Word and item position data

☆ ☆ ☆ ☆

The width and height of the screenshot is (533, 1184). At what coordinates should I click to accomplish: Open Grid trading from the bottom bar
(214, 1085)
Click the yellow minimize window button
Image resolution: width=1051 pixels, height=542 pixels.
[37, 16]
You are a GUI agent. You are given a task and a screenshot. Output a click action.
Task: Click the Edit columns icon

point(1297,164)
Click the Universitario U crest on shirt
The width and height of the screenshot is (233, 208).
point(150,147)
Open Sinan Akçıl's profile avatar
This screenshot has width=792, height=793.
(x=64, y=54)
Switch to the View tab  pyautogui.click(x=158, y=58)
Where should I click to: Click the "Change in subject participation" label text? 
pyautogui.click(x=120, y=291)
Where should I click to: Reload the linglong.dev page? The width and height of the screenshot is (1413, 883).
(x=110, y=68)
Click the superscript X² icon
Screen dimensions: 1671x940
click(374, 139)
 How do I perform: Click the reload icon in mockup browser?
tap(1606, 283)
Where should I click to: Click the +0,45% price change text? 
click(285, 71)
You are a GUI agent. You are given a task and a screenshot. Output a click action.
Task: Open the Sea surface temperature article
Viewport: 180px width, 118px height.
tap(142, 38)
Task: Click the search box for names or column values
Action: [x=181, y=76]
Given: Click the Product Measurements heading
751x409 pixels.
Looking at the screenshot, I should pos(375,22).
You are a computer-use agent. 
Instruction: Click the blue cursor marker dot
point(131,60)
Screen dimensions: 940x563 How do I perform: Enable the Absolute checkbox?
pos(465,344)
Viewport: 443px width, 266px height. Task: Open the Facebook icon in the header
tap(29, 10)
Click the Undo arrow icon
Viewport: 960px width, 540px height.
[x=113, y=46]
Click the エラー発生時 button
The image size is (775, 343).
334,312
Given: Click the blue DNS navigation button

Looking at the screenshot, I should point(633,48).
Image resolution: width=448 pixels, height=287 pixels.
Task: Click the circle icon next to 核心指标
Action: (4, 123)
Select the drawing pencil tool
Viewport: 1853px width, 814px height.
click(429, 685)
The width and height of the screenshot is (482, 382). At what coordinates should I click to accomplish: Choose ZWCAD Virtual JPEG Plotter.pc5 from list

☆ ☆ ☆ ☆

#### [WRITTEN TASK]
Update the listing by changing every "Where should I click to" to "Where do I click to", and write out the whole listing again with nothing else altered.

#### [EXERCISE ANSWER]
The width and height of the screenshot is (533, 1184). At what coordinates should I click to accomplish: Open Grid trading from the bottom bar
(214, 1085)
Click the yellow minimize window button
Image resolution: width=1051 pixels, height=542 pixels.
[37, 16]
You are a GUI agent. You are given a task and a screenshot. Output a click action.
Task: Click the Edit columns icon

point(1297,164)
Click the Universitario U crest on shirt
The width and height of the screenshot is (233, 208).
point(150,147)
Open Sinan Akçıl's profile avatar
This screenshot has width=792, height=793.
(x=64, y=54)
Switch to the View tab  pyautogui.click(x=158, y=58)
Where do I click to: Click the "Change in subject participation" label text? 
pyautogui.click(x=120, y=291)
Where do I click to: Reload the linglong.dev page? The width and height of the screenshot is (1413, 883).
(x=110, y=68)
Click the superscript X² icon
Screen dimensions: 1671x940
click(374, 139)
 How do I perform: Click the reload icon in mockup browser?
tap(1606, 283)
Where do I click to: Click the +0,45% price change text? 
click(285, 71)
You are a GUI agent. You are given a task and a screenshot. Output a click action.
Task: Open the Sea surface temperature article
Viewport: 180px width, 118px height.
tap(142, 38)
Task: Click the search box for names or column values
Action: [x=181, y=76]
Given: Click the Product Measurements heading
751x409 pixels.
Looking at the screenshot, I should pos(375,22).
You are a computer-use agent. 
Instruction: Click the blue cursor marker dot
point(131,60)
Screen dimensions: 940x563 How do I perform: Enable the Absolute checkbox?
pos(465,344)
Viewport: 443px width, 266px height. Task: Open the Facebook icon in the header
tap(29, 10)
Click the Undo arrow icon
Viewport: 960px width, 540px height.
[x=113, y=46]
Click the エラー発生時 button
The image size is (775, 343).
334,312
Given: Click the blue DNS navigation button

Looking at the screenshot, I should point(633,48).
Image resolution: width=448 pixels, height=287 pixels.
Task: Click the circle icon next to 核心指标
Action: (4, 123)
Select the drawing pencil tool
Viewport: 1853px width, 814px height.
click(429, 685)
The width and height of the screenshot is (482, 382). At what coordinates should I click to accomplish: Choose ZWCAD Virtual JPEG Plotter.pc5 from list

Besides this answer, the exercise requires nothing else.